Do you know that we caught the very same 3½ hour flight you took on March 7? From Chennai to KL. It felt very strange. It wasn’t easy. I think the crew knew who we were. They took very good care of us.

I feel bad for the crew. The airline, I think, has taken a big hit. The flight was only half full.

We met the director of civil aviation at a hotel where I could see the signs that were a reminder that the hotel had once been a hectic nerve center for MH370. It was where press conferences were held and families had stayed.

Our meeting with the airline people was polite but I was simply quite angry and disbelieving of whatever they had to say. I could tell they were just minions in this wretched game. A sideshow. The investigation was by then a thing between the Malaysian and Australian governments.

It felt good to come face to face with officials and tell them what I thought. And I got my first confirmation that someone in the Malaysian government had seen my open letter to the Prime Minister I wrote last May. I had asked for Najib Razak to issue an apology. I accused his government of not being transparent.

Anyway, they didn’t tell me anything I did not already know. I just felt there was so much more that was not being said. The airline had lost our trust and they needed to have done a lot more to regain it.

Did you meet the families of the other passengers?

Yes. I thought that might be healing. We had dinner with a few Malaysian families. We discussed possibilities for the future. We talked about how to keep global attention on the search because by then public interest had waned.

I met with Sarah Bajc one evening. Her partner, Philip Wood, was on your flight. I knew Sarah via email and Skype. That was the first time I met her in person. Like all others who had lost loved ones, she had suffered. I saw in her, too, a person who was anchored and pragmatic.

She has been a visible and vocal critic of the ongoing search efforts and the lack of transparency. She had just moved from Beijing to Kuala Lumpur and started a new job.

We spent some hours together. Megha and I went out to dinner with Sarah and her three kids. It was good to be with Sarah. What stayed with me is she was very committed to the pursuit of the truth. To find out what really happened.

Then we went on to Singapore. But you know, that was harder for Meghna. I think it was a relief for her to be away from Chennai but in Singapore, too many memories flooded her. We kept thinking about our visit there together, the three of us. She missed you a lot.

========================================

ACTION ITEM — Repeat word for word the stretch of the MH370 passage from "It felt good" through "the other passengers?". The listing that comes next stands on its own and has no connection to the MH370 passage.

DATA EXTRACT —
========================================

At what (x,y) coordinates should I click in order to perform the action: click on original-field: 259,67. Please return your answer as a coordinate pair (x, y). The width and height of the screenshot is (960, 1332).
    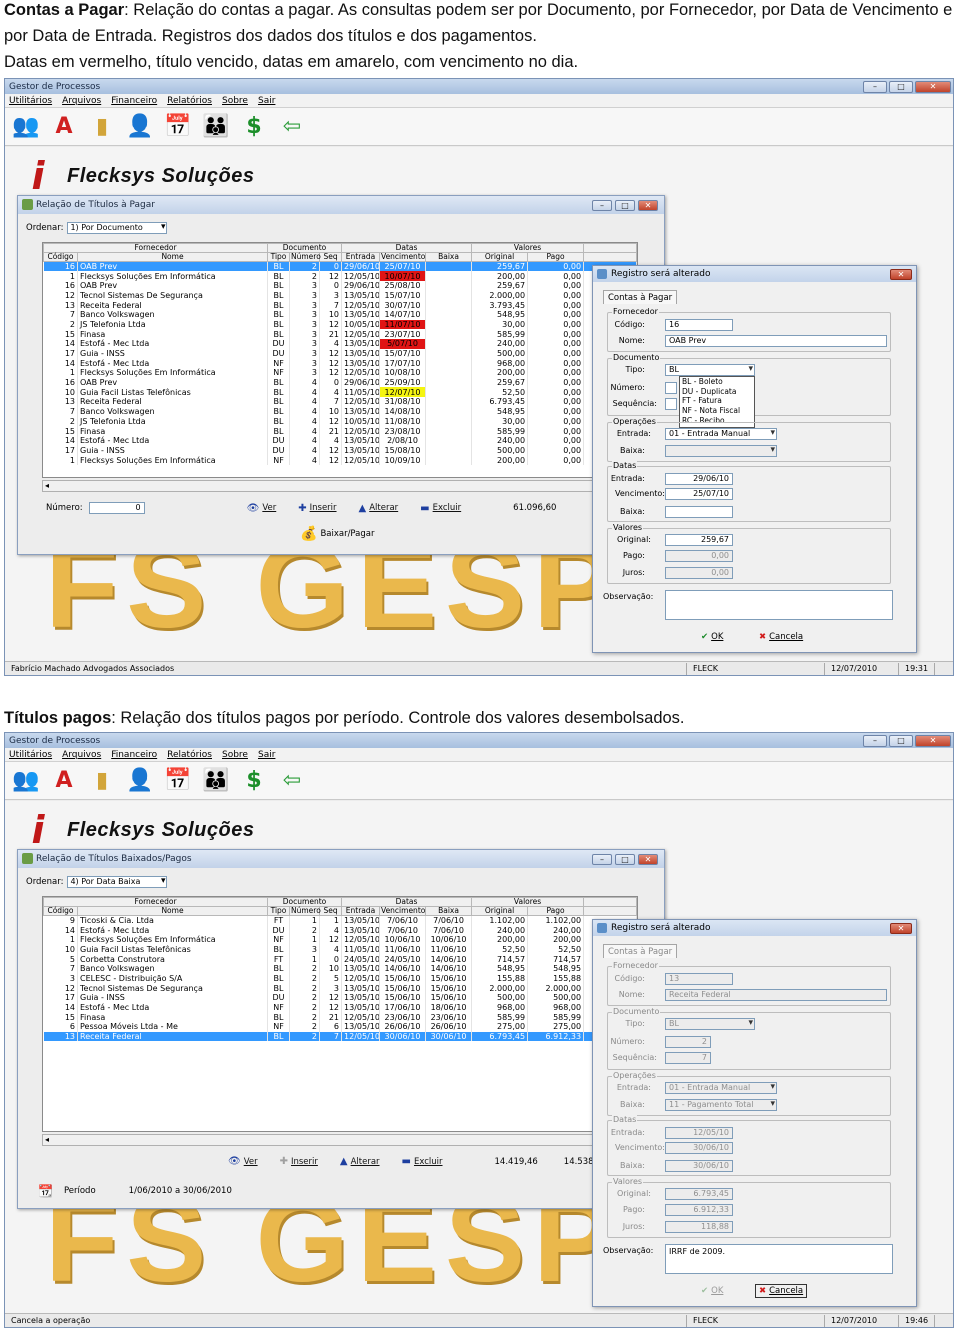
    Looking at the image, I should click on (699, 540).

========================================

OUTPUT FOR THIS EXERCISE —
It felt good to come face to face with officials and tell them what I thought. And I got my first confirmation that someone in the Malaysian government had seen my open letter to the Prime Minister I wrote last May. I had asked for Najib Razak to issue an apology. I accused his government of not being transparent.

Anyway, they didn’t tell me anything I did not already know. I just felt there was so much more that was not being said. The airline had lost our trust and they needed to have done a lot more to regain it.

Did you meet the families of the other passengers?